▶ _Task goal_: From the entries below, please gather each line containing the string "computer".

▶ _Data listing_:
== Segment start ==
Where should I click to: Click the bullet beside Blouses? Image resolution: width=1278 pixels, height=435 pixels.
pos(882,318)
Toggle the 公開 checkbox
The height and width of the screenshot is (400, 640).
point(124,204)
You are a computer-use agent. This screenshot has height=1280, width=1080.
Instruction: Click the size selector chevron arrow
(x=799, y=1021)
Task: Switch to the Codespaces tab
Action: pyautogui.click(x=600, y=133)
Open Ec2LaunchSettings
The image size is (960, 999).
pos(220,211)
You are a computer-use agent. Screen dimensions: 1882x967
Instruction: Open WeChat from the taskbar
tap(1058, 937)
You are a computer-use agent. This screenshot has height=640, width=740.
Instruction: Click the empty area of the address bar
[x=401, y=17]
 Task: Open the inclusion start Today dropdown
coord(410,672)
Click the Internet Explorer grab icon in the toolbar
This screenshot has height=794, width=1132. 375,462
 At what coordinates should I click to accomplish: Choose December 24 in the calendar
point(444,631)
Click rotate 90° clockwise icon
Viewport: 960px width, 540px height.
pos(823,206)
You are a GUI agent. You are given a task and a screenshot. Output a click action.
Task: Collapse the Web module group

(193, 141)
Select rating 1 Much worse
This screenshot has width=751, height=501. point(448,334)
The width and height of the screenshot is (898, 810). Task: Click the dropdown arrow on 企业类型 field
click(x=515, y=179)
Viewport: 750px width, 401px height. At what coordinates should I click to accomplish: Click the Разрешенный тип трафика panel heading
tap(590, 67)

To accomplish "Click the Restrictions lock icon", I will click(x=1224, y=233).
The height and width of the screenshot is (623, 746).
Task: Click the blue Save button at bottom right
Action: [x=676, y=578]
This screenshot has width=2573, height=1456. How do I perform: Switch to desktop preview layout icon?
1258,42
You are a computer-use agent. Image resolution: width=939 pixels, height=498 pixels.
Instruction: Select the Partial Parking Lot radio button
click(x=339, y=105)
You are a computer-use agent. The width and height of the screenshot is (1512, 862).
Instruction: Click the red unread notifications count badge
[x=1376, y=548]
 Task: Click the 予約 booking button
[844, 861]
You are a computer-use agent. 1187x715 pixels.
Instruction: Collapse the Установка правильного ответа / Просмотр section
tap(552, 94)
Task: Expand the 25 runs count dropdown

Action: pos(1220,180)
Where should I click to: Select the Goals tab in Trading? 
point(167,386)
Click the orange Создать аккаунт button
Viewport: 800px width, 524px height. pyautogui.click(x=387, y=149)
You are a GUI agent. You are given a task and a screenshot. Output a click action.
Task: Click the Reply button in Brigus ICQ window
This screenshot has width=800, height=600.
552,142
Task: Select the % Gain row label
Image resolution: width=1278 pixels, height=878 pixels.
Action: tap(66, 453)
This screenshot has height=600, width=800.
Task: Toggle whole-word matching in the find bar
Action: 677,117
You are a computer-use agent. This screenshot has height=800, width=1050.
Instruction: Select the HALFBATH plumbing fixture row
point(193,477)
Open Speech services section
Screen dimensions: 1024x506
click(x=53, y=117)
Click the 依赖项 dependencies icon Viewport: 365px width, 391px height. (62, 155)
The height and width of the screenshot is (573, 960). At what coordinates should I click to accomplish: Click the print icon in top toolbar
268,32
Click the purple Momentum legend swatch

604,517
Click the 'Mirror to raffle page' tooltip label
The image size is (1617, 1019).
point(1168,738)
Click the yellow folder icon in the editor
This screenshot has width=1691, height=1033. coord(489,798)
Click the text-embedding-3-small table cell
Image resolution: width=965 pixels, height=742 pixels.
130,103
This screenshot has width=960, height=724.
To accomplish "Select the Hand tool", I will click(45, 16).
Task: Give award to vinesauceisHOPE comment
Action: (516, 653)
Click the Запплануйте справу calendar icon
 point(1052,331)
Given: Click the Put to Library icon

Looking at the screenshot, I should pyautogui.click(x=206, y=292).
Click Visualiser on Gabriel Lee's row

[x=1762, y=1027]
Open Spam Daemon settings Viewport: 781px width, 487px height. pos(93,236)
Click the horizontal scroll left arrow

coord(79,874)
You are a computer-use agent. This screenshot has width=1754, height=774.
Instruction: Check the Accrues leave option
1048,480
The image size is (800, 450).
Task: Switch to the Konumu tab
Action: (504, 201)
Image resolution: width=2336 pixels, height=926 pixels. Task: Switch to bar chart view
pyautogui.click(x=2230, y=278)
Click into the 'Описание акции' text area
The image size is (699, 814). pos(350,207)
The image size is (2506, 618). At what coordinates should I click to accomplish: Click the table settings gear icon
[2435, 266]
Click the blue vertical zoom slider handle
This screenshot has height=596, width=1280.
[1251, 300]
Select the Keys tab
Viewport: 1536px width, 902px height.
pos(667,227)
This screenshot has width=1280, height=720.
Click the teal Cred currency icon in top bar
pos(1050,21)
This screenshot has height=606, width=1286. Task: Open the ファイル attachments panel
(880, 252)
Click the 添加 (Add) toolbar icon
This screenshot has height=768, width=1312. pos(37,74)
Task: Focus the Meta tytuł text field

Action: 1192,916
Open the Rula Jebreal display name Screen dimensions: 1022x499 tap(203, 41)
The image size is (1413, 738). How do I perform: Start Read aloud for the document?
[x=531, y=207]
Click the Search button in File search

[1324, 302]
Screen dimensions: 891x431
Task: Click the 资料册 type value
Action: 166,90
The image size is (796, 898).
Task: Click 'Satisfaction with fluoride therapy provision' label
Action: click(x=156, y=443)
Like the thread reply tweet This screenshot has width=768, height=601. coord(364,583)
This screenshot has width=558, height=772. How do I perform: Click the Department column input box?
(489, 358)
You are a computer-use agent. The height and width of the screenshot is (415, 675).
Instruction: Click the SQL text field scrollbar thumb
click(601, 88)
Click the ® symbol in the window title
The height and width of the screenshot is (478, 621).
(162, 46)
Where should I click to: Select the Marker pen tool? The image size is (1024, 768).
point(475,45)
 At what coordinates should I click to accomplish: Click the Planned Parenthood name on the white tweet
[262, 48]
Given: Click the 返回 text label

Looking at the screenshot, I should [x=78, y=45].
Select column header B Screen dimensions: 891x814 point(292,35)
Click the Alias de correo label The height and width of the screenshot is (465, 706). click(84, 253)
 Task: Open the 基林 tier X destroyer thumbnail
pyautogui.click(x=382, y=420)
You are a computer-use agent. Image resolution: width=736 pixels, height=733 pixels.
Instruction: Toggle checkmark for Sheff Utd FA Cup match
== Segment end ==
▶ _Exercise answer_:
You are a computer-use agent. This screenshot has height=1280, width=1080.
You are a computer-use agent. Screen dimensions: 1882x967
You are a computer-use agent. This screenshot has height=640, width=740.
You are a computer-use agent. Image resolution: width=939 pixels, height=498 pixels.
You are a computer-use agent. The width and height of the screenshot is (1512, 862).
You are a computer-use agent. 1187x715 pixels.
You are a computer-use agent. This screenshot has height=800, width=1050.
You are a computer-use agent. This screenshot has width=1754, height=774.
You are a computer-use agent. The height and width of the screenshot is (415, 675).
You are a computer-use agent. Image resolution: width=736 pixels, height=733 pixels.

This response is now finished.